Heyy I kind of wanted to apologize and excuse myself for last night. I feel like that was a little much. I just met you. That's why I don't like tequila. Haha
I'm not saying he was bad at sex, but I'm pretty sure I anti-climaxed.
Stop. You don't mean that. Tequila might mean that. But you don't mean that.
I just made a milkshake without a blender... thats determination
We couldn't even have sex we were both laughing so hard. I don't know how I feel about the quality of that weed.
Dude..masurbate with cocoa butter lotion..its like cocoa pebbles just gave me a hand job
but they dont look like handprints. looks like someone had a boxing match with my tits and my tits lost
So, were they human bite marks at least?
Your guess is as good as mine.
People were running around punching out the ceiling tiles Super Mario style.
I don't think I'm allowed to have Burger King. What if i just chew for taste and not actually consume. Like a wine connoisseur for fast food
I really have a thing for Greek chicks; I feel like while we are having sex she has the ability to make hummus which is just too appealing for me to pass up.

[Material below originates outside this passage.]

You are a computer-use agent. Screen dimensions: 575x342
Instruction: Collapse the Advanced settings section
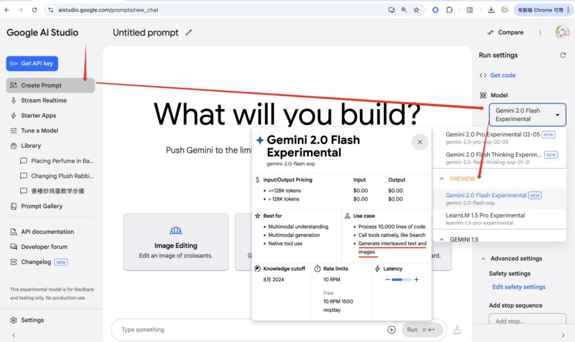pos(483,259)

We didn't mean to put a petting zoo in the elevator.
I'm slowly starting to accept that you have to be a sociopath to be attracted to me
Dilemma. I'm out of wine and I can't put on clothes to go to the liquor store bc I just got spray tanned. If this isnt white girl problems I don't know what is.
Just used the word fistfucking in a serious conversation with my professor in front of the class, while making an appropriate and valid point. Win.